▸ EXERCISE AIM
Every entry has to be output exactly, with none skipped.

----------------------------------------

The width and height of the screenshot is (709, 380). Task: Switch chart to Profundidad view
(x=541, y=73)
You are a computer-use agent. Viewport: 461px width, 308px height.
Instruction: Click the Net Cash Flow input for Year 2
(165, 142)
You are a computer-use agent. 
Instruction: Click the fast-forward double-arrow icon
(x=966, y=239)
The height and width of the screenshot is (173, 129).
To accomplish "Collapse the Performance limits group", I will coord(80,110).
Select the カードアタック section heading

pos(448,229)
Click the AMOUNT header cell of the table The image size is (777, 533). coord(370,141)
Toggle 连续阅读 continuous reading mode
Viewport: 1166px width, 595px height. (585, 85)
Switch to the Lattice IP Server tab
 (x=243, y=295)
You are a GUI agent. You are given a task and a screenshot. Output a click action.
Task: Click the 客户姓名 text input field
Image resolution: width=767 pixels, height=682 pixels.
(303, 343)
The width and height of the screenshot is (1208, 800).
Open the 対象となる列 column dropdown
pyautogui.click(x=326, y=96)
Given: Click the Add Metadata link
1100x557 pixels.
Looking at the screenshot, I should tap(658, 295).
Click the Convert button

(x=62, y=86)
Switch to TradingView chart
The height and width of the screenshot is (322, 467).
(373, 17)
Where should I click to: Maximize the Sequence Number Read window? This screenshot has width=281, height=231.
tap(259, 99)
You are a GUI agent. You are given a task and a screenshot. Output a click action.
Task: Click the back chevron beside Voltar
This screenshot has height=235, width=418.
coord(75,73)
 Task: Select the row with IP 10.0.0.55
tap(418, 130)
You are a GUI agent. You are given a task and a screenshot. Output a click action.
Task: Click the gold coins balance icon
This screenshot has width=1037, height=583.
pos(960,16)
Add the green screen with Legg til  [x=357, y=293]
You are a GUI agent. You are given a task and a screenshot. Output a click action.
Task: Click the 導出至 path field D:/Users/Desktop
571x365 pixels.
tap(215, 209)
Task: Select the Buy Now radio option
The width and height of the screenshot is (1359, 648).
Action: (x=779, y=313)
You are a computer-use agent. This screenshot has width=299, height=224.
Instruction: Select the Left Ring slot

----------------------------------------

▸ FINISHED TASK
The width and height of the screenshot is (709, 380). Task: Switch chart to Profundidad view
(x=541, y=73)
You are a computer-use agent. Viewport: 461px width, 308px height.
Instruction: Click the Net Cash Flow input for Year 2
(165, 142)
You are a computer-use agent. 
Instruction: Click the fast-forward double-arrow icon
(x=966, y=239)
The height and width of the screenshot is (173, 129).
To accomplish "Collapse the Performance limits group", I will coord(80,110).
Select the カードアタック section heading

pos(448,229)
Click the AMOUNT header cell of the table The image size is (777, 533). coord(370,141)
Toggle 连续阅读 continuous reading mode
Viewport: 1166px width, 595px height. (585, 85)
Switch to the Lattice IP Server tab
 (x=243, y=295)
You are a GUI agent. You are given a task and a screenshot. Output a click action.
Task: Click the 客户姓名 text input field
Image resolution: width=767 pixels, height=682 pixels.
(303, 343)
The width and height of the screenshot is (1208, 800).
Open the 対象となる列 column dropdown
pyautogui.click(x=326, y=96)
Given: Click the Add Metadata link
1100x557 pixels.
Looking at the screenshot, I should tap(658, 295).
Click the Convert button

(x=62, y=86)
Switch to TradingView chart
The height and width of the screenshot is (322, 467).
(373, 17)
Where should I click to: Maximize the Sequence Number Read window? This screenshot has width=281, height=231.
tap(259, 99)
You are a GUI agent. You are given a task and a screenshot. Output a click action.
Task: Click the back chevron beside Voltar
This screenshot has height=235, width=418.
coord(75,73)
 Task: Select the row with IP 10.0.0.55
tap(418, 130)
You are a GUI agent. You are given a task and a screenshot. Output a click action.
Task: Click the gold coins balance icon
This screenshot has width=1037, height=583.
pos(960,16)
Add the green screen with Legg til  [x=357, y=293]
You are a GUI agent. You are given a task and a screenshot. Output a click action.
Task: Click the 導出至 path field D:/Users/Desktop
571x365 pixels.
tap(215, 209)
Task: Select the Buy Now radio option
The width and height of the screenshot is (1359, 648).
Action: (x=779, y=313)
You are a computer-use agent. This screenshot has width=299, height=224.
Instruction: Select the Left Ring slot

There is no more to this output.